The Great Man eventually appeared on board about dusk after a swift visit to General Montgomery. Our first worry was that during air raids, of which there were quite a few, the Prime Minister insisted on coming up on deck to see what was going on, and refused the offer of a tin helmet. Whenever any German aircraft appeared over Arromanches, everyone let loose with every form of anti-aircraft weapon. As a result, the risks were more from falling anti-aircraft splinters and spent bullets than from German bombs.
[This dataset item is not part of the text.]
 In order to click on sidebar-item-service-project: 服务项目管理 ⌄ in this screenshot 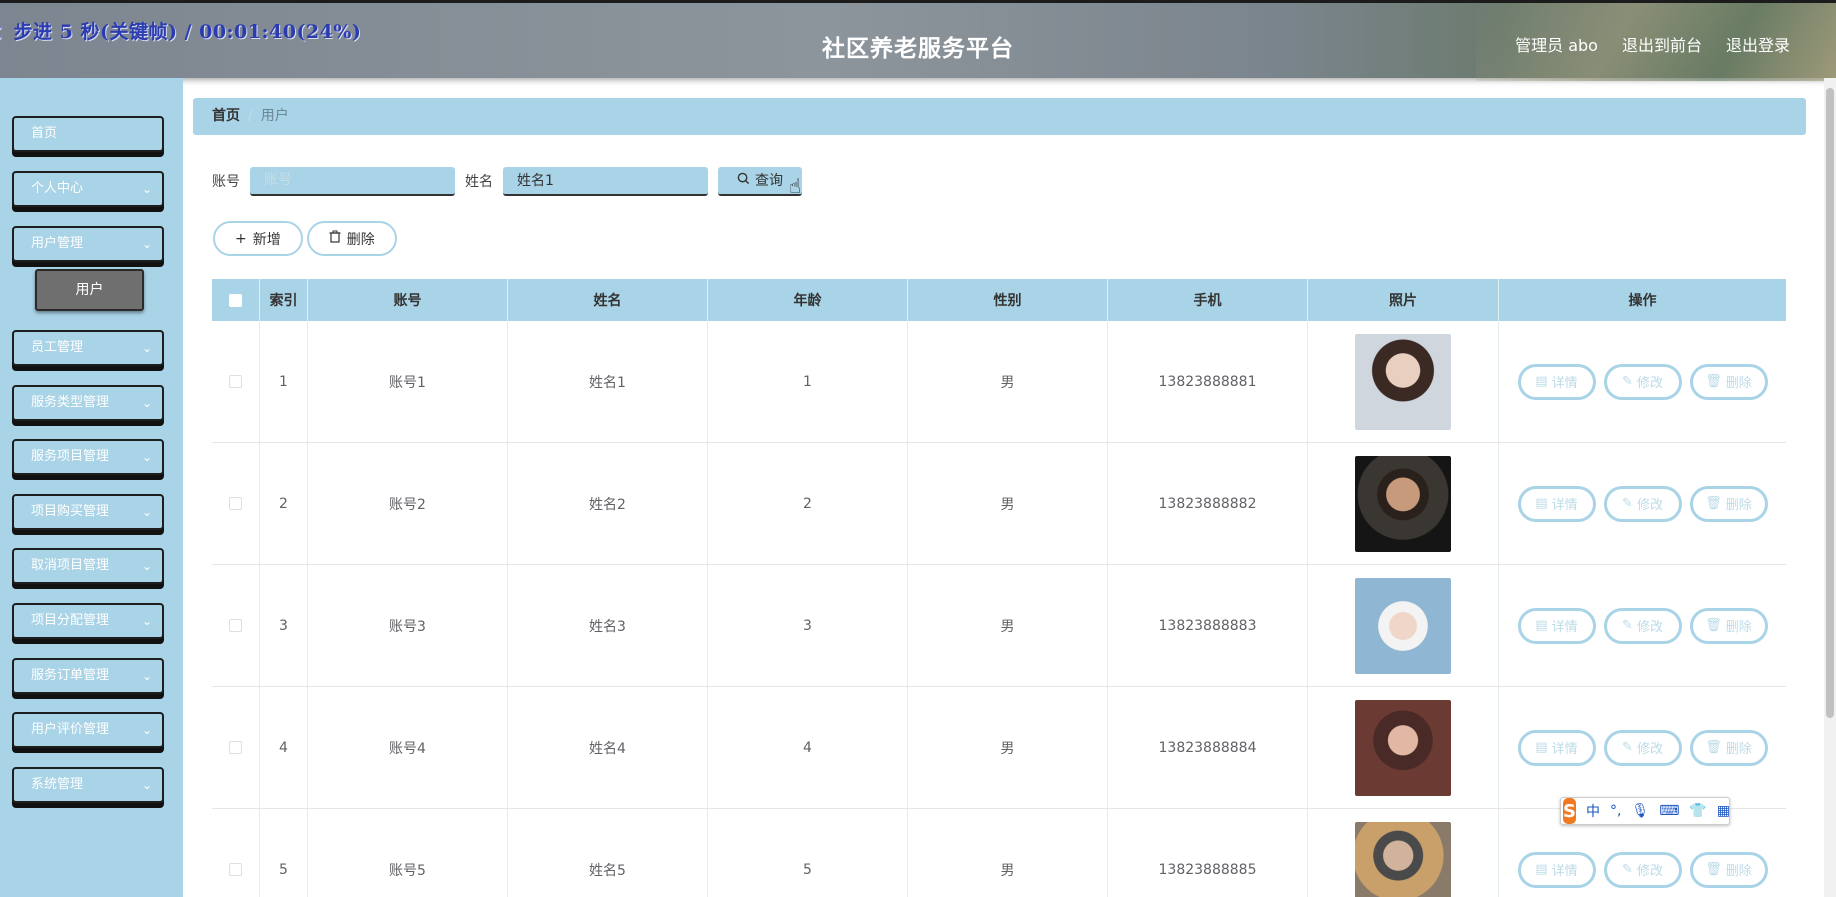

A 'Brocks benefit' was the best way to describe the mass of tracer bullets and bangs. After dinner in the wardroom we indulged in a sing-song ably led by one of our Australian officers, with his speciality 'On the Road to Mandalay'. Halfway through this, we were joined by Sir Winston, who requested we sing 'Rule Britannia'. Accompanied by the padre on the piano, we did full justice to the first and only verse we knew. "And what about the other verses?" said the Prime Minister, who proceeded to lead the singing himself and later to join in with the songs we knew rather better and which were not too rude. It was after midnight before he had had enough and retired to his cabin to complete his day's work. He rose late, having breakfasted in bed and having already done two or three hours of work in his cabin. Before he left, he addressed the Ship's Company, who cheered him to the echo as he went over the side.

After this, we returned to Spithead to await a further call for duty. Sadly, this never came, and this completed our part in Operation Neptune, which itself ended on 12th September with the capture of Le Havre.